Pour faire tourner tout ça, des indiens pour tenir les boutiques hors-taxes trop chères, des chinois pour les supérettes et les restaurants, des dominicains pour faire le ménage et le gardiennage, et des saisonniers sous coke et crack pour divertir des beaufs américains, français et hollandais qui viennent jetskier, flyboarder, hors-boarder et tout ce qui a un moteur et fait du bruit, ils font même les châteaux de sable au marteau-piqueur et du cerf-volant avec une télécommande.
Un bon gros n'importe-quoi qui n'a comme point commun que l'appât du fric, une espèce de Dubai des Caraibes, le degré zéro de la culture, on est même dans le négatif, la sous-culture.
Je dis ça et en même temps, je viens de voir dans la gazette locale (trois pages de pub, une demie page d'info) un article concernant les quarante-deuxièmes championnats de culturisme d'Amérique centrale, près de 300 culturistes d'une trentaine de pays sont attendus, ça promet...on attend une explosion du prix de l'huile, des pillules de testostérone de synthèse et des pinces à épiler.

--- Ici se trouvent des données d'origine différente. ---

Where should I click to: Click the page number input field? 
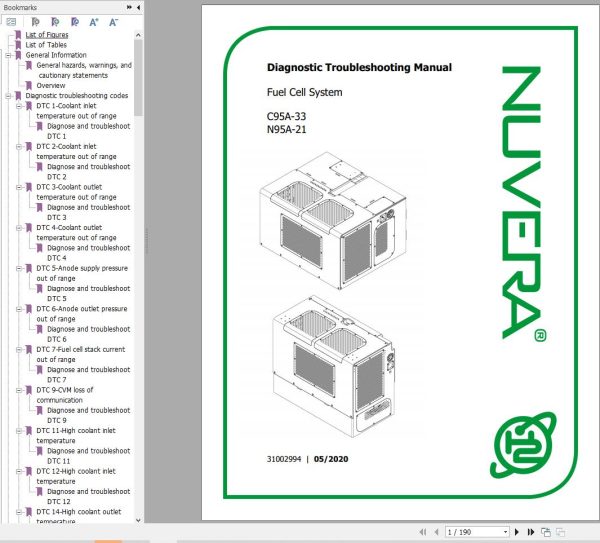point(473,532)
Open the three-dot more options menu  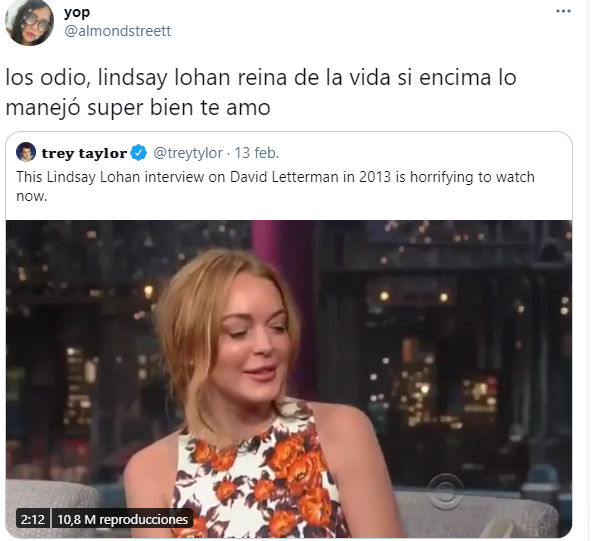click(563, 11)
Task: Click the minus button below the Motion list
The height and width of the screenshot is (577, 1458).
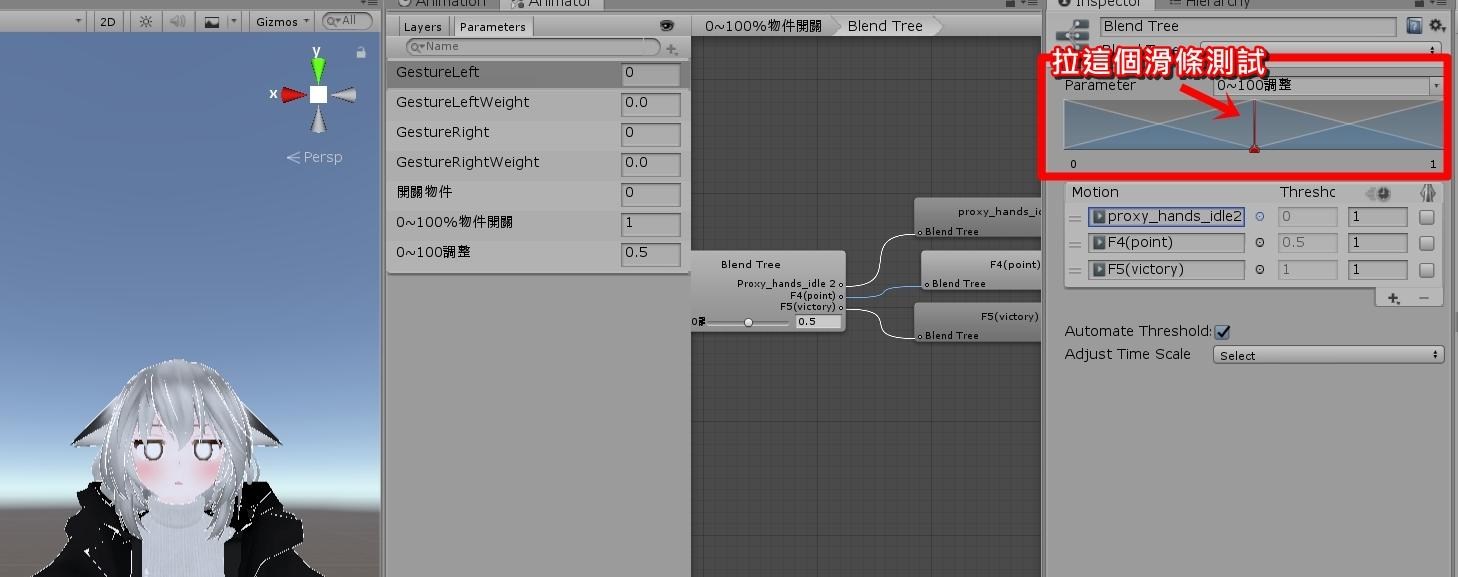Action: [x=1424, y=297]
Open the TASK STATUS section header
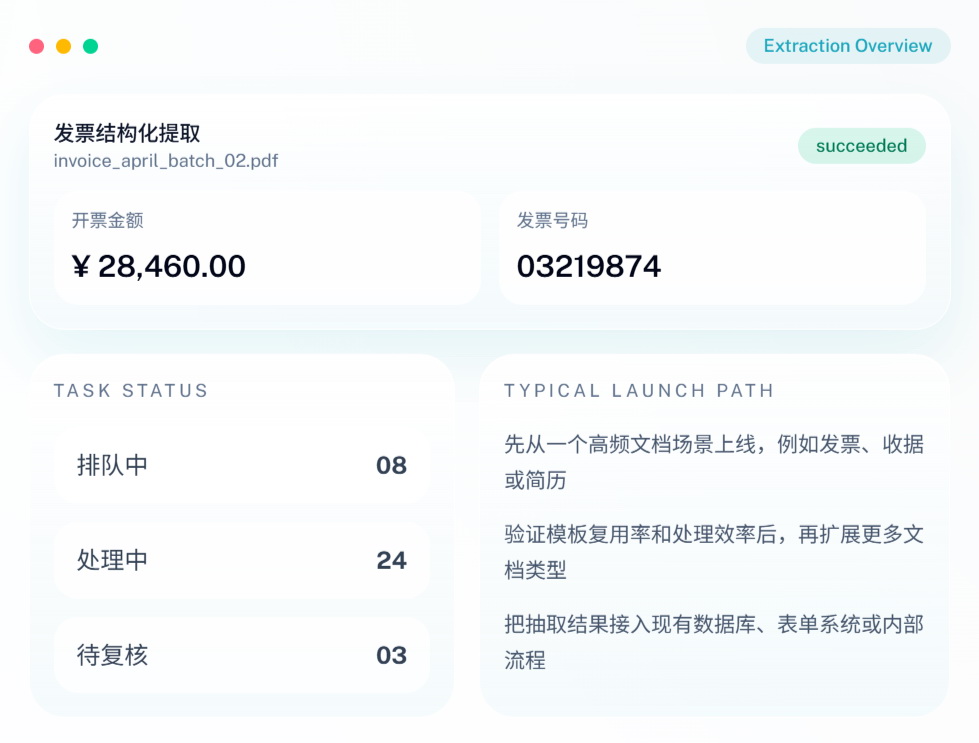 coord(131,391)
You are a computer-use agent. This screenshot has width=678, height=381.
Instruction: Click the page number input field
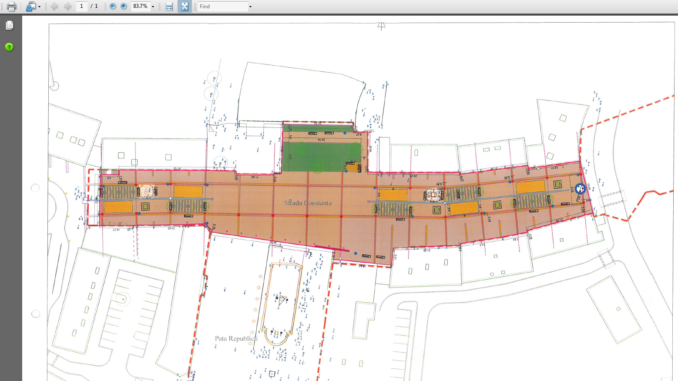(81, 6)
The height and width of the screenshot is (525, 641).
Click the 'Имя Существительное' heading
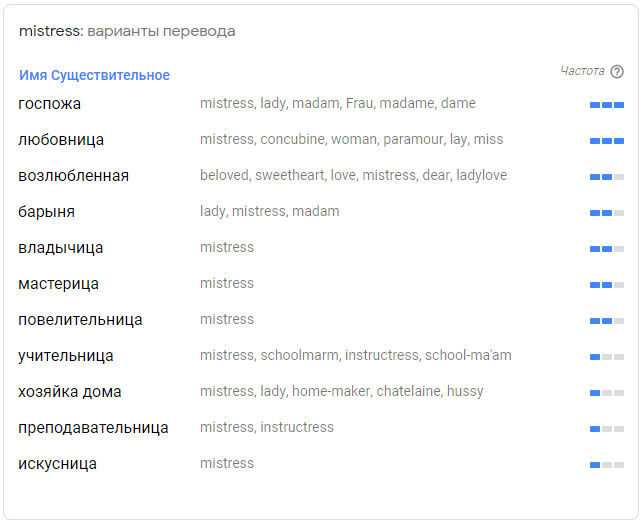click(x=94, y=75)
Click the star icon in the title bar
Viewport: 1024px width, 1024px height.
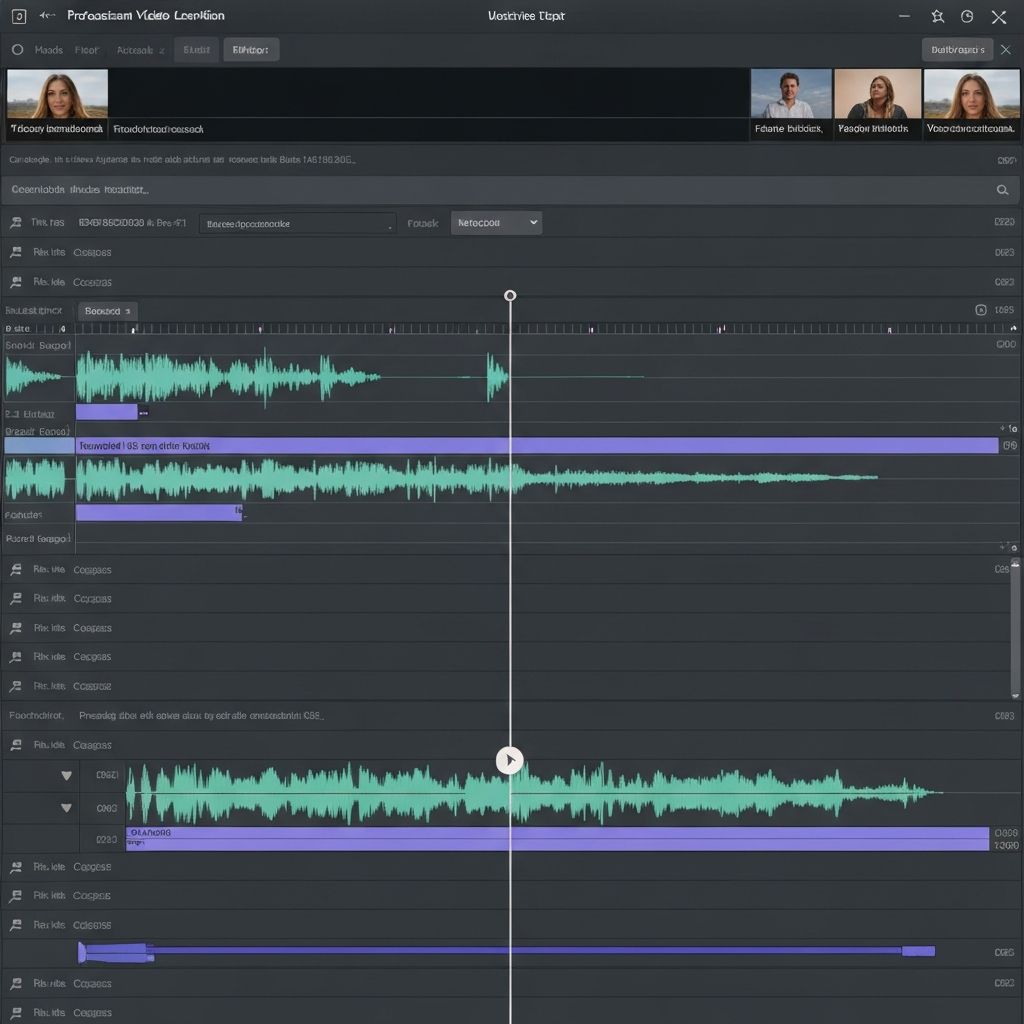(x=936, y=15)
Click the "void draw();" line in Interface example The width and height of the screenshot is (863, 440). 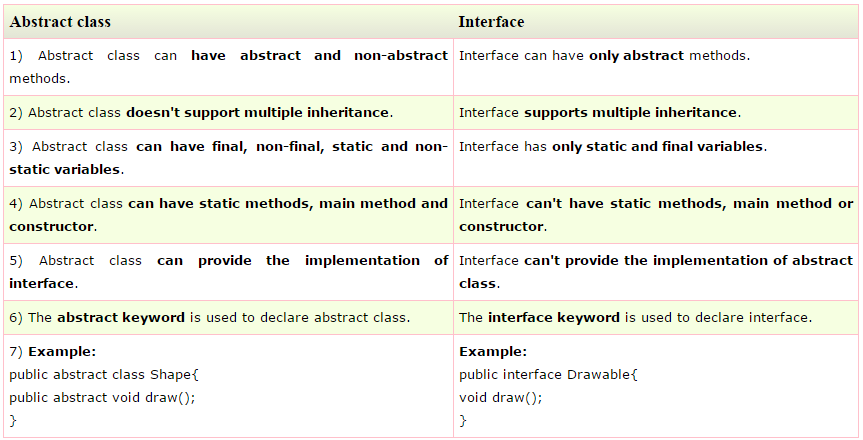point(500,397)
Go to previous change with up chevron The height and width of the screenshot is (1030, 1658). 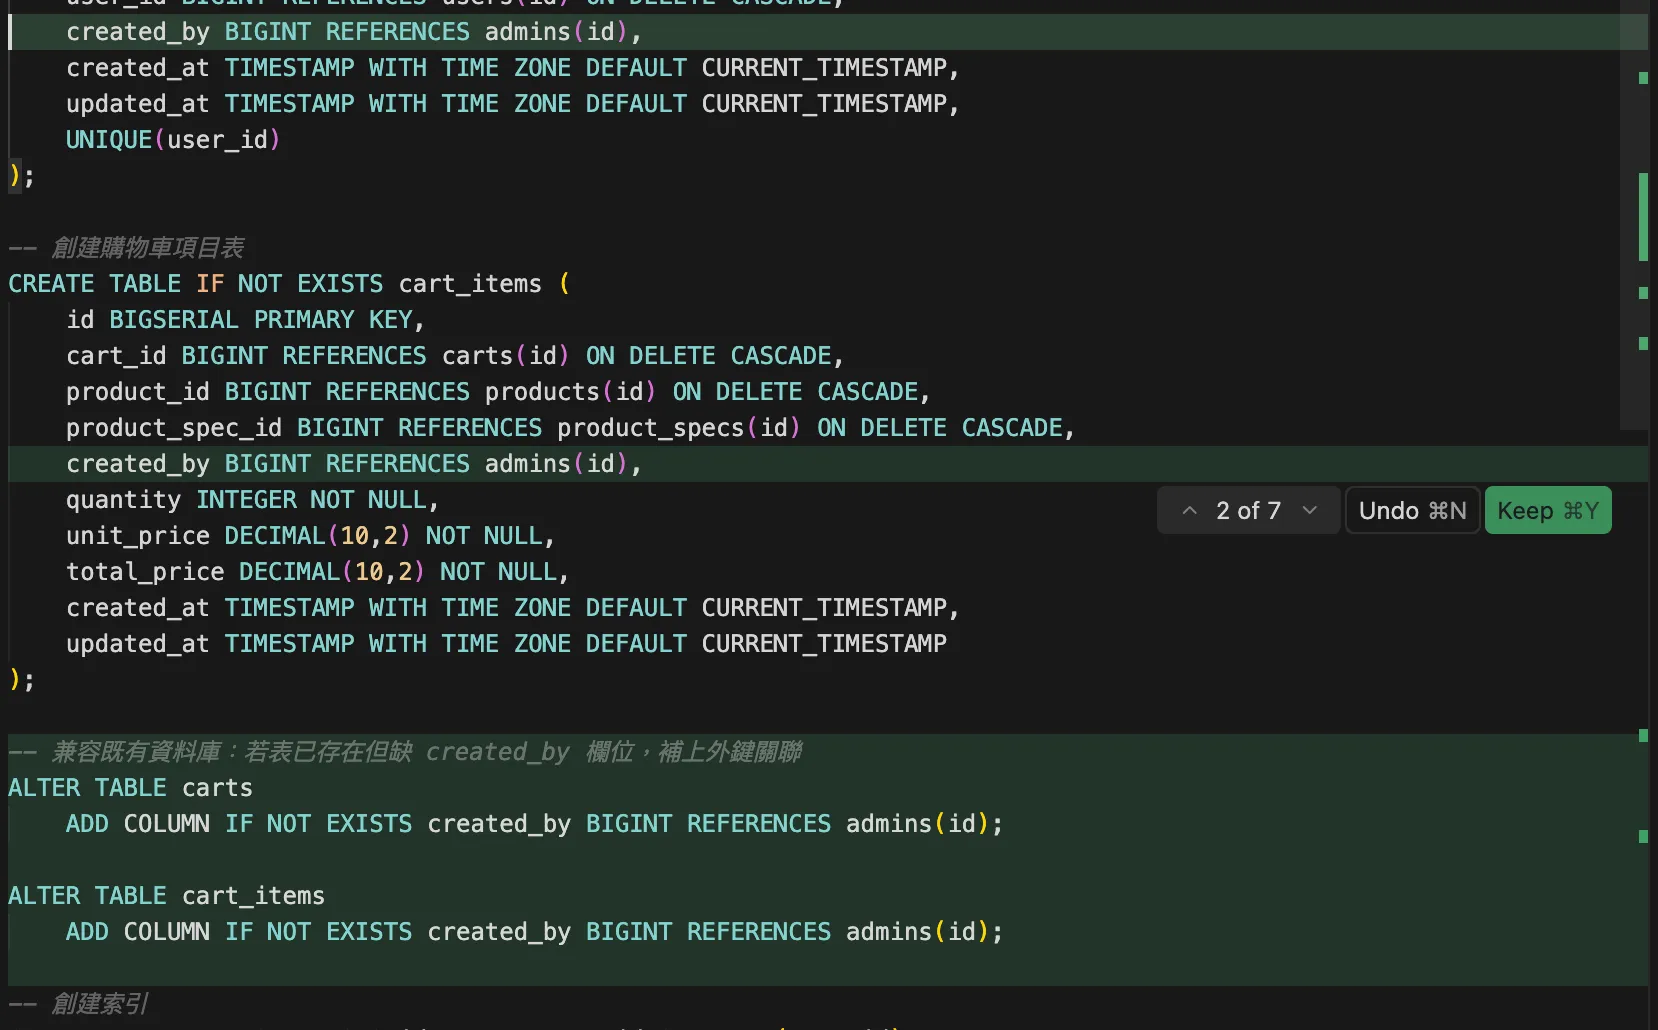1189,511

Saint-Martin, c'est un côté francais et un côté hollandais, pas d'histoire esclavagiste, même eux ils ne sont pas restés, il parait qu'ils ont dit "on veut bien bosser gratos, mais pas à saint-martin, hors de question!".
La partie hollandaise, un village duty-free type disney qui borde une fausse plage, on n'aurait pas fait mieux à Miami. Plus de vendeurs que de touristes aujourd'hui si bien que t'as même peur qu'ils commencent à se vendre des trucs entre eux: un indien qui se fait refourguer un collier de faux coquillages et un chapeau de paille made in China par le marchand de souvenirs chinois, du coup, énervé,  il vend un costume trois pièces à la femme de ménage dominicaine du vendeur d'électronique libanais qui se sentant menacé commence à boire du scotch hors-taxe de son propre cousin qui a un magasin au bout de la rue...le repenti du sentier qui fait une opération 18 casquettes pour le prix d'une à sa propre mère ...qu'il aurait été jusqu'à défiscaliser s'il avait pu (sa mère).
Tout ça dans un aboiement qui tire sur la forme la plus primitive du hollandais (4 mots).

Gros rendez-vous sur l'île: aller boire un verre dans un bar en bout de piste, c'est à dire dans les effluves de kérozène, encore une histoire de moteur, pour voir les avions décoller.
comme ça faisait 36h qu'on n'avait pas vu d'avion, j'accompagne les collègues (comme quoi à plus de deux on est vraiment une bande de glands), un peu comme un éboueur irait en terrasse voir ses collègues bosser, ou visiterait un musée du camion-poubelle!
Là-bas un écran géant t'informe des horaires de décollages et atterrissages des avions, tu en viens à te demander si le prix des consos ne dépend pas de la taille de l'avion qui va décoller. Je me sens un peu comme un objet d'étude sociologique...je me retourne, ça va personne ne me regarde.
Ah, "Saint-Martin, plus qu'ailleurs!" nous dit le slogan de l'office du tourisme...tellement plus que ça fait peur.